[Stored items]
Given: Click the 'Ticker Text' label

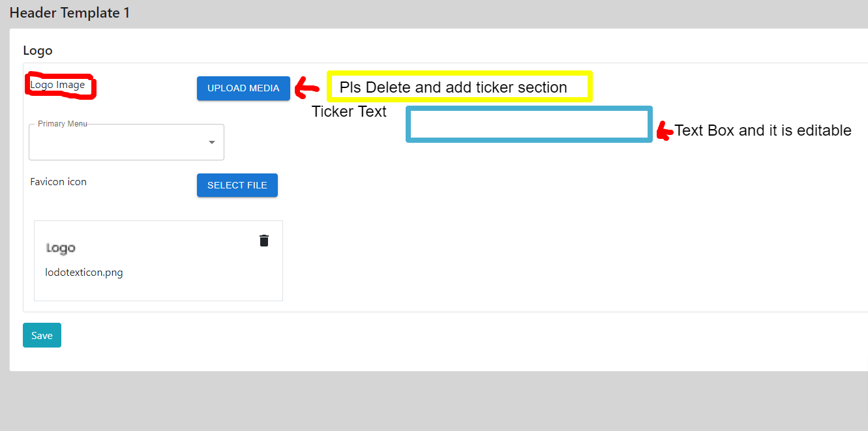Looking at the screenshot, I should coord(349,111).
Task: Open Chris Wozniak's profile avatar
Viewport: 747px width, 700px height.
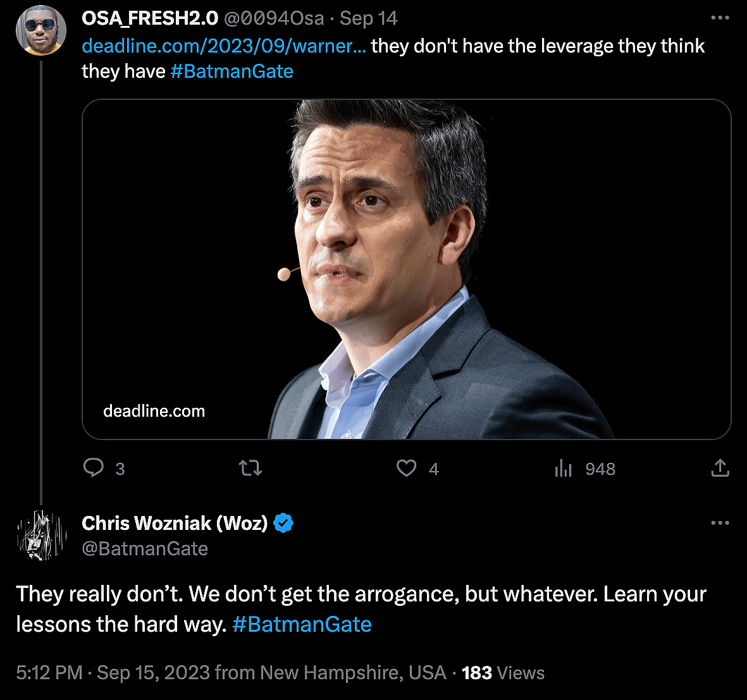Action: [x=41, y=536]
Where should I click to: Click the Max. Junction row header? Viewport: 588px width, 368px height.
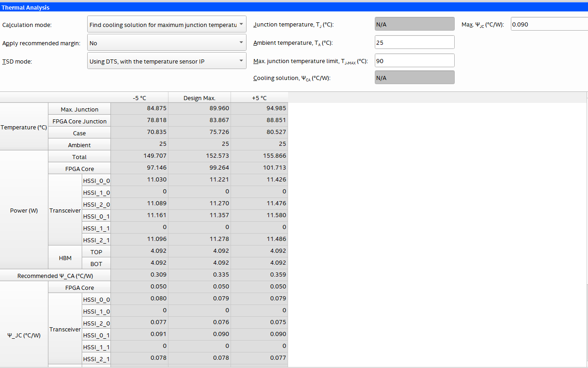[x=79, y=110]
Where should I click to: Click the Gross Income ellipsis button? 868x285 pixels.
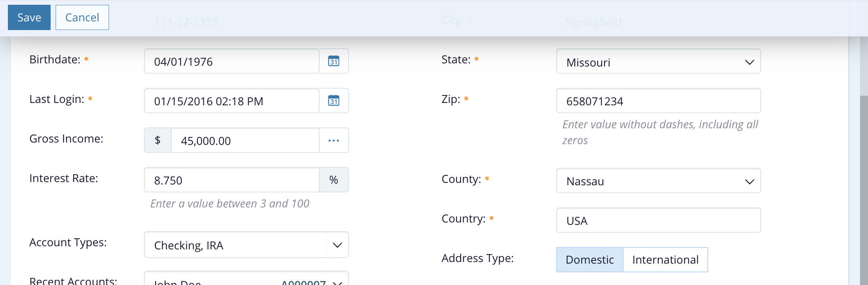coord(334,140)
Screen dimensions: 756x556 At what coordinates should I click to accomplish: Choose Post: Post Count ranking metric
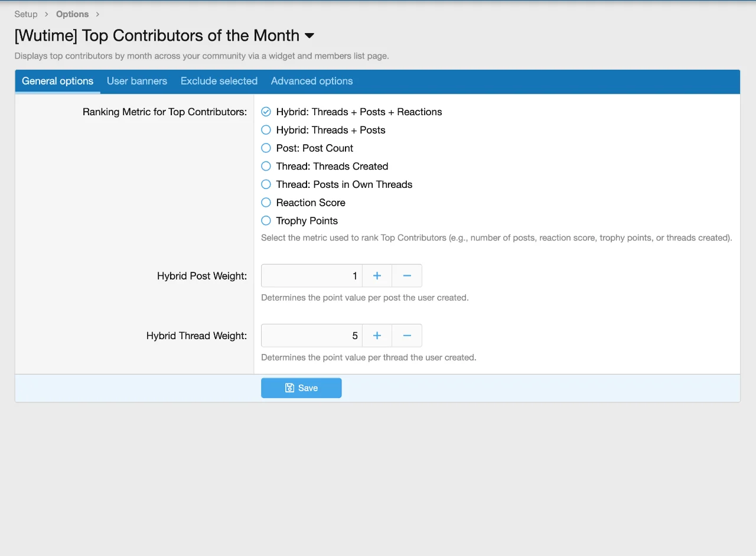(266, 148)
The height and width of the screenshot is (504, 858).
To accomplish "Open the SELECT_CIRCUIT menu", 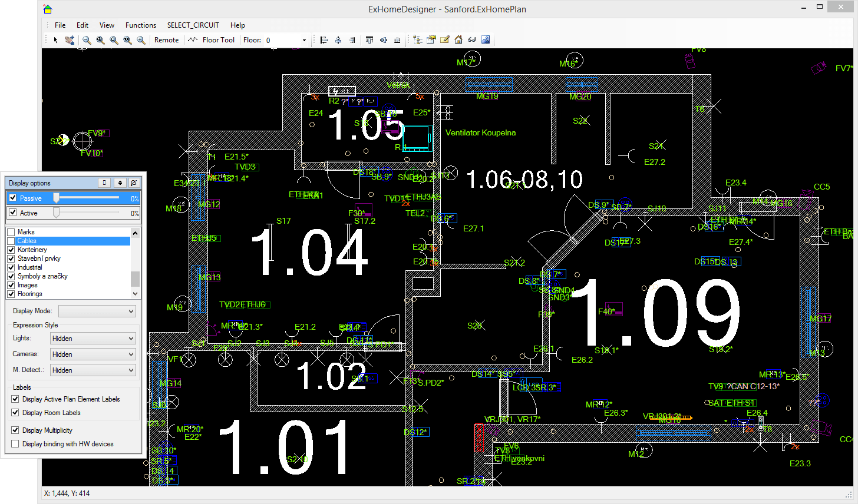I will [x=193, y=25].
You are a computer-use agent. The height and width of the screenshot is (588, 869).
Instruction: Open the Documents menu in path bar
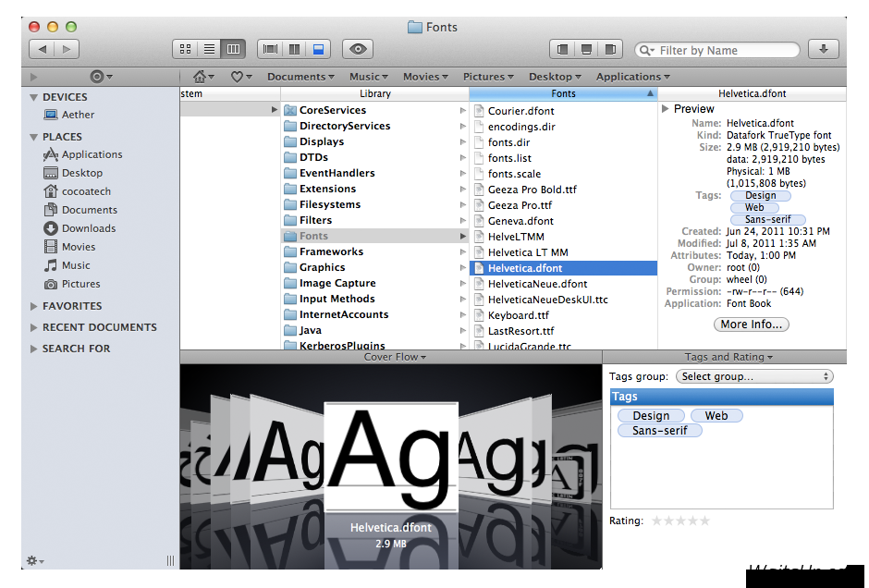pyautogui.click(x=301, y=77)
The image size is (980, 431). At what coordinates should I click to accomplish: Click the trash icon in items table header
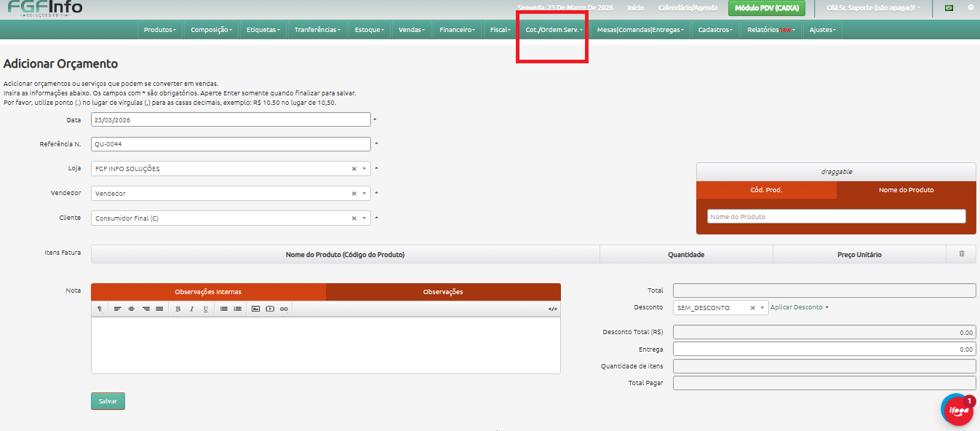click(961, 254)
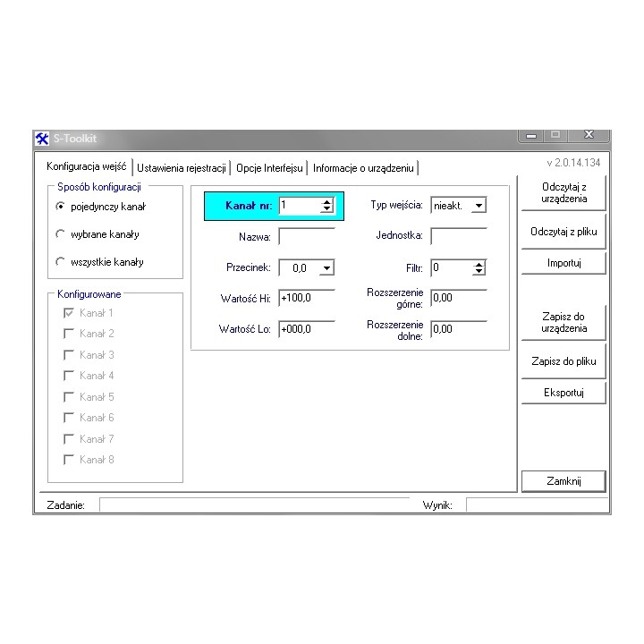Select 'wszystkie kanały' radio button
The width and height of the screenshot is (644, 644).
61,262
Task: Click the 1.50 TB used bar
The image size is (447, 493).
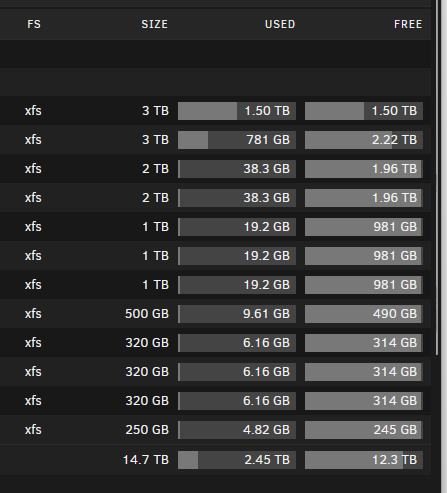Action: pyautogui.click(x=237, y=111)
==
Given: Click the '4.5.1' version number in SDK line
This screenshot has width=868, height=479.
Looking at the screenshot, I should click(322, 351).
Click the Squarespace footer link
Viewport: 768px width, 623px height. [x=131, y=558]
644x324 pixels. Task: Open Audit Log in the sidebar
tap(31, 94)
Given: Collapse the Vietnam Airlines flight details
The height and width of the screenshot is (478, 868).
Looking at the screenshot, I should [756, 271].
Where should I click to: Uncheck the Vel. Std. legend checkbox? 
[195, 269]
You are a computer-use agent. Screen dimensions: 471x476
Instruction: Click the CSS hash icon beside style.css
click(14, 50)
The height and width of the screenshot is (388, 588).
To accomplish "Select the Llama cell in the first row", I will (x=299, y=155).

_AIM OF THE EXERCISE_
Every line with "agent" in it should be copied from the entries.

_SOLUTION TO THE PROBLEM_
You are a computer-use agent. The height and width of the screenshot is (588, 869).
You are a computer-use agent. Screen dimensions: 471x476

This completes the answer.